Short problem. Locate each line in the material below that contains the string "height" and copy those lines out. Case counts.

··· Data to process ···

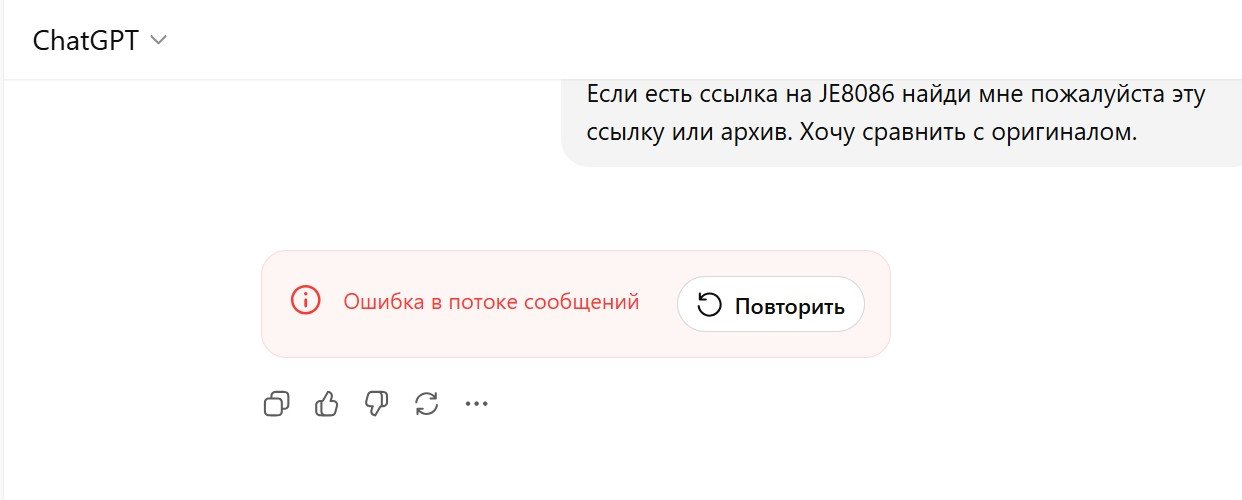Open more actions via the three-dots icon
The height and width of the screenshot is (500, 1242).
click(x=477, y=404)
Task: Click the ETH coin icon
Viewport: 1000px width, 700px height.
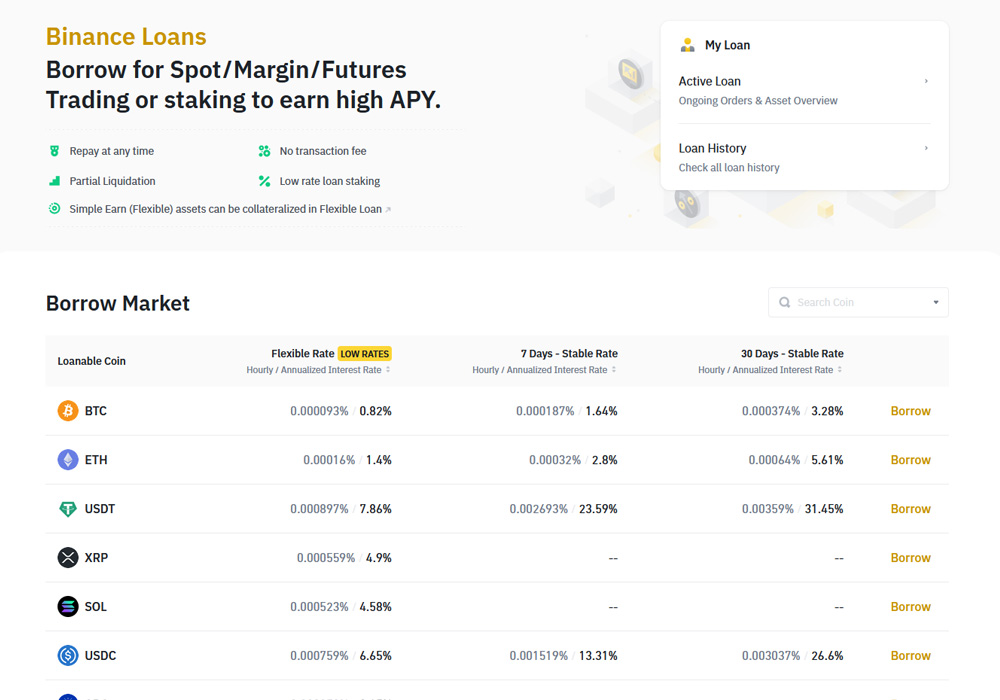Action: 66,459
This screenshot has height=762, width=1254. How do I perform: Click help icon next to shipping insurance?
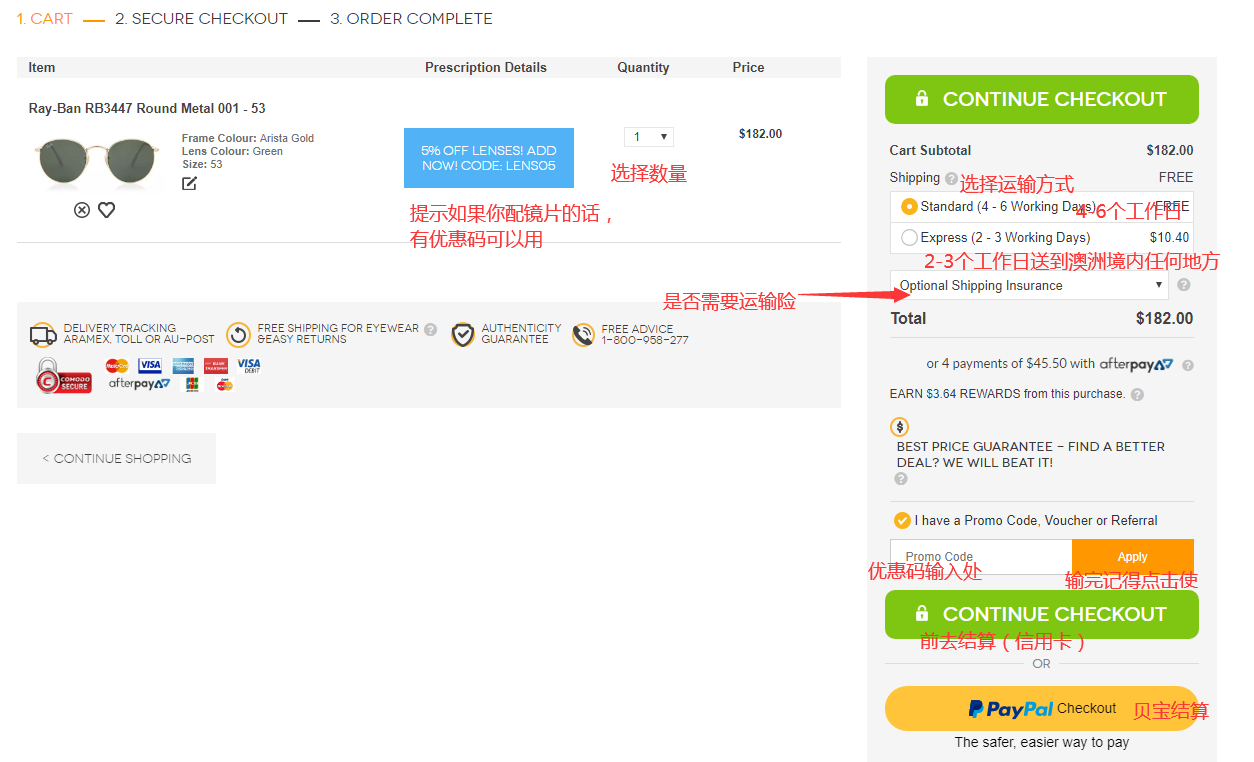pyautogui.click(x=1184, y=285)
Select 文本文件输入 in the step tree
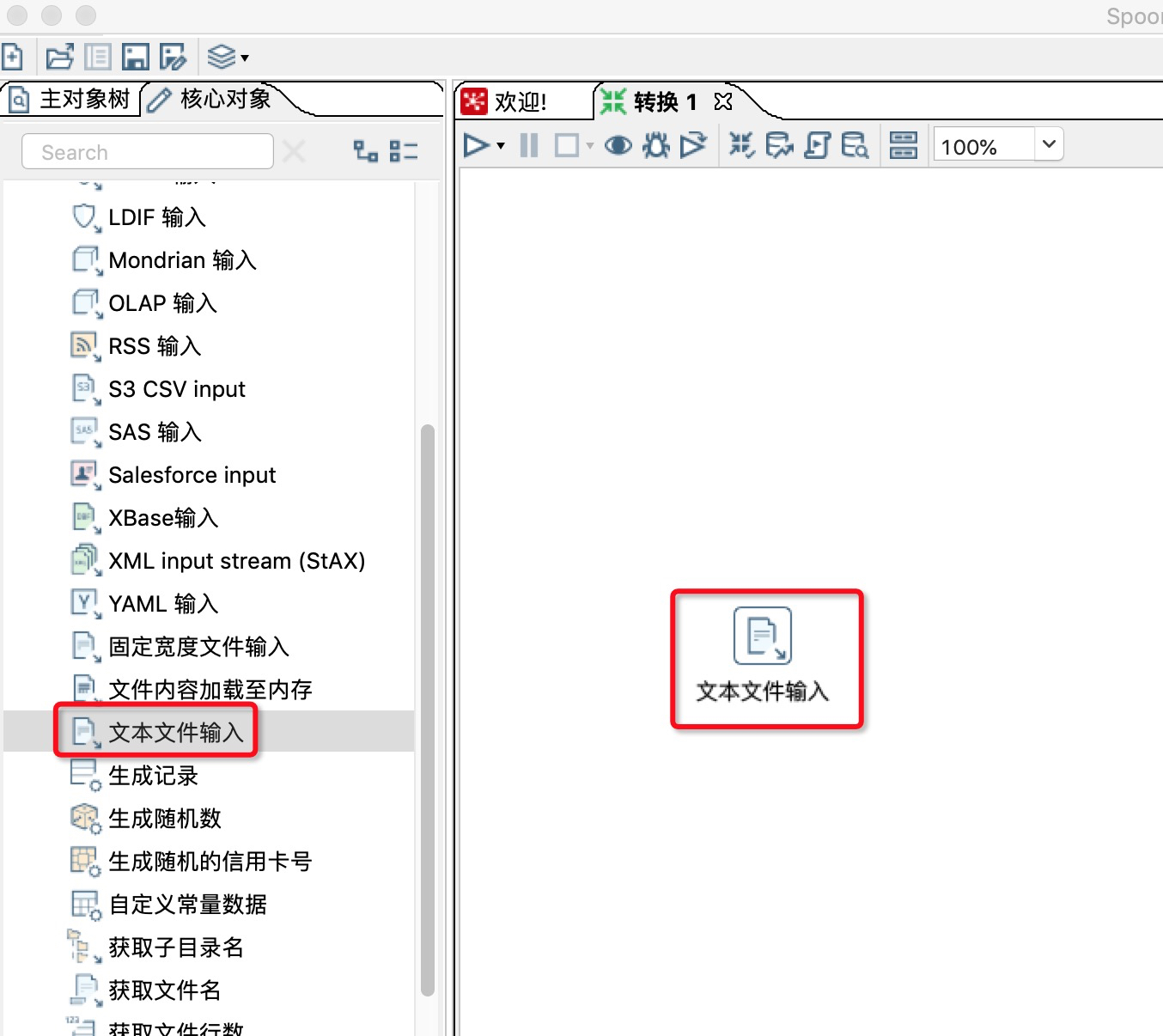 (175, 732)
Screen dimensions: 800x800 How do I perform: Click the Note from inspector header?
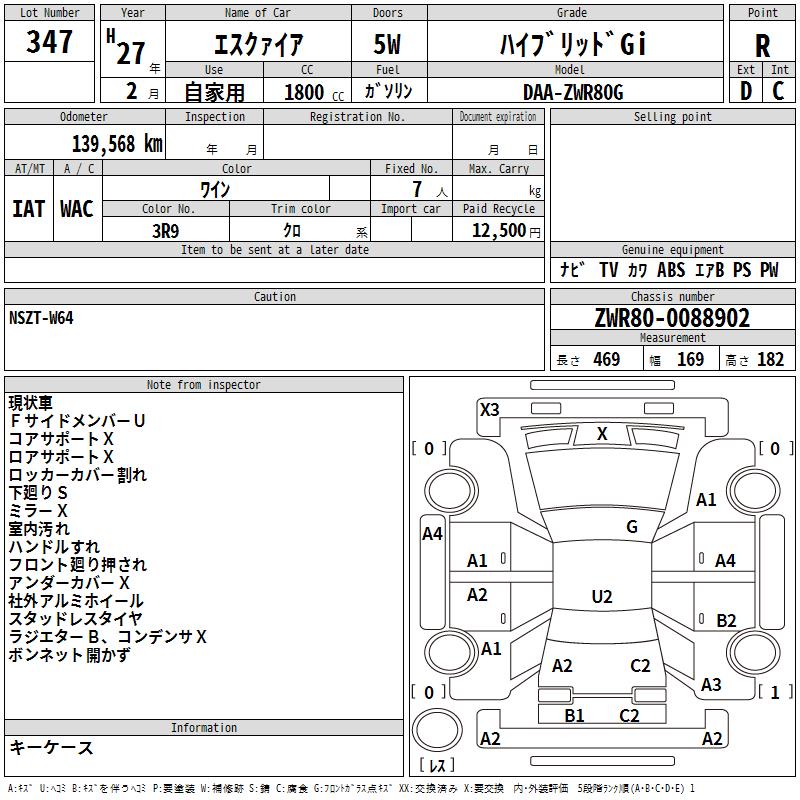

···

Written solution.
The height and width of the screenshot is (500, 1242).
Viewport: 1000px width, 700px height.
This screenshot has height=762, width=1254. How do I perform: Click help icon next to shipping insurance?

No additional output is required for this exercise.